Provided entries
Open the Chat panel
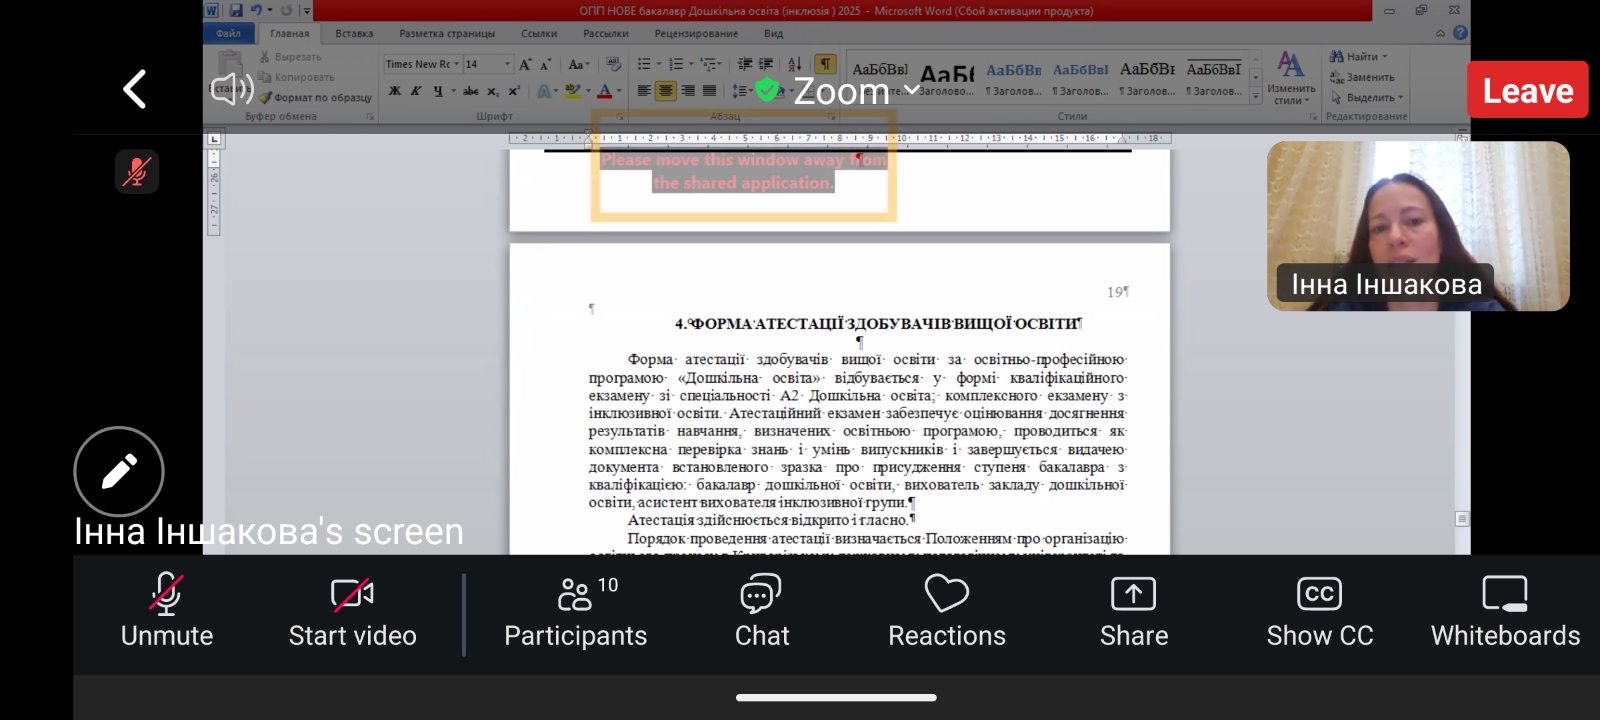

...

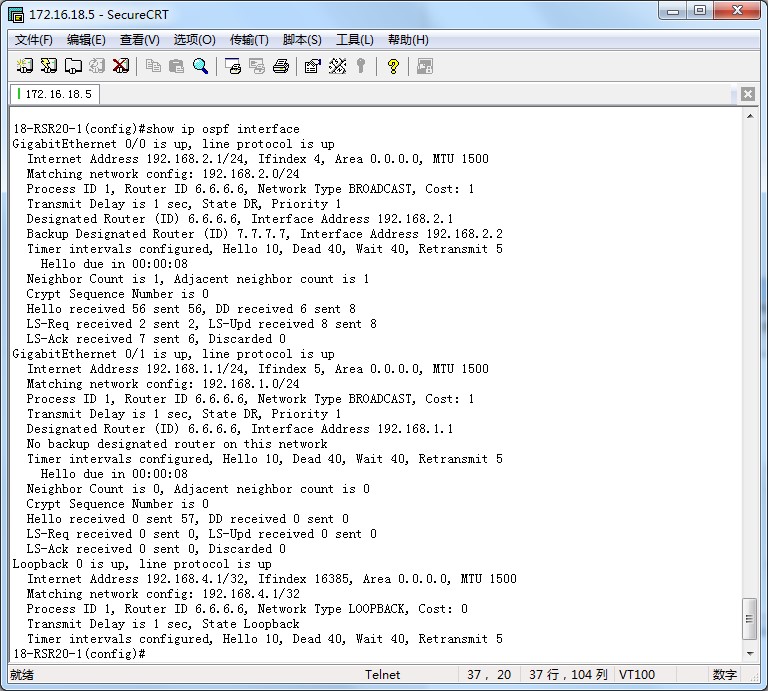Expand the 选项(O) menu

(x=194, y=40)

==

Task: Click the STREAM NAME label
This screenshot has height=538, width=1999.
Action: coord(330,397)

Aim of the exercise
Which of the rows above contain the word "width"? Pull out each one and copy it in full.

Task solution
This screenshot has height=538, width=1999.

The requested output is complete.